The role of stores will change dramatically in the future, retailers at Retail Week Live said today.

Retailers including Oasis deputy managing director Hash Ladha and Tesco chief information officer Mike McNamara said stores will change fundamentally but that they will still be a central part of a retail business.

Rich Hoalst, general manager for digital commerce in Europe at Nike, said: “The only thing we know is there will be a massive shift. You need a connection to the consumer and what’s happening in the marketplace, so you can react to those things.”

Stores of the future will make more use of technology and Ladha said it will be impossible to stop customers showrooming, which involves researching a product in a store before buying it elsewhere online.

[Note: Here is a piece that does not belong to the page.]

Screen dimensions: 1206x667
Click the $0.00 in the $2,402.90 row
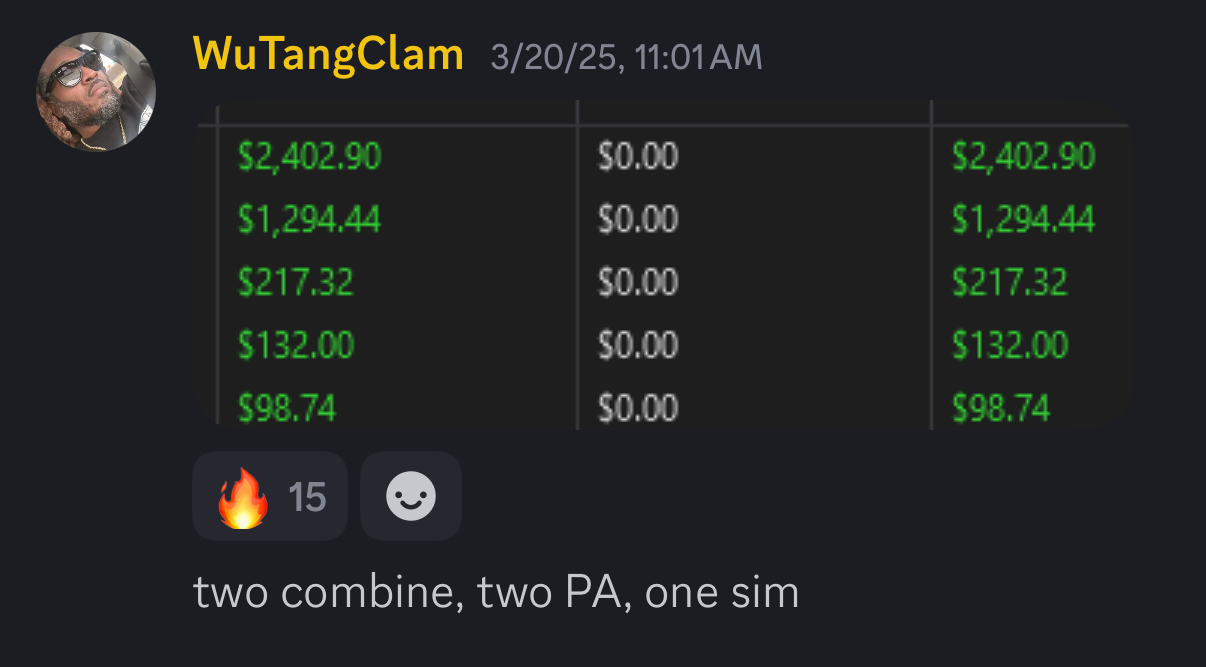638,156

“You can’t stop it, it’s how we behave,” he said. “It’s better when you embrace the way people live rather than try to work against it. That’s where your brand will come into play - the strength of the bond you build with the consumer, why they’d choose you over others. Ultimately you can’t stop customers doing what they want on their own device in your stores.”

McNamara said Tesco is in the process of figuring out what technology works well in store. “We are just beginning to combine technologies find out what works best. For years we’ve wanted the tech to do this that or the other, and now the reality is it can do everything, it’s up to people to create things and take risks.”

The panel agreed click and collect will be a core part of store design in the future. McNamara said: “We’re beginning to design click and collect into the fabric of the store so it becomes like a McDonalds drive through. You’ve got to design multichannel stores from the ground up.”

Mike Duma, CTO at Shopow, said retailers with click and collect as a delivery option will increasingly edge ahead of purely online competitors: “Retailers who have the physical locations in most major towns will see more benefits as they offer click and collect.”